Undergrowth haunts the buck and roll of these evergreen forests and somehow calls to us, seekers in the verdant groves. Downhill, a winter stream sings out its gurgling vocals as the currents wash the veined granite stones, rounder and smoother each year until they form fine-honed pebbles, then pea-gravel. All gathers in the washouts and backwaters of the freshet. Here is a visual merry-go-round of swirling water and flotsam. Here the winter rains drop with a hard, wet sound, punctuating our heavy breathing. The forest gathers the raindrops, smothers our conversations and leaves us branded by its opulent, copious singsong.
We continue our jaunt uphill until the land flattens and the rains slow. And a flutter of snow begins to swirl about us, silently, as stealthily as forgotten dreams, those belonging to the ancients who lived in the majesty of this country, or the more recent bodies that still marvel when they can gape at the wonders of an old-growth forest.
The hike is about five miles, and it dips and rises like the hills themselves. Near the top is a small compound of Adirondack-style log houses, available to travelers by the park service. And a quarter mile farther, the trail springs precariously out and over the Pacific Ocean, which seems to be waiting for us like an ominous liberating crusader. We continue along the loop that circles back to the day-use area just above Indian Beach.

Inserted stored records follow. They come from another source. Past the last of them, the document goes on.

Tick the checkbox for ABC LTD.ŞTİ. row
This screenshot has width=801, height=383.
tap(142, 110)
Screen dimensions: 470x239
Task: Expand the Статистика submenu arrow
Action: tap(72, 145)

And, just as suddenly, the sun breaks through cumulus, and the waves are top-lit, and the brilliant combs on the surf-tops seem illuminated by a virgin white mantel that drapes onto the gravel and sandy beaches, or extends, as far as our gazes spread, westerly, toward the far horizon. We stand in awe.
How lucky we are on such a winter’s day, alone with the best of friends in what remains a paradise of forest and ocean and dreams to come. Visions of rain and snow and the fortunes of the blessed, standing spellbound above the Oregon beaches, our eyes wide open, and so close to home.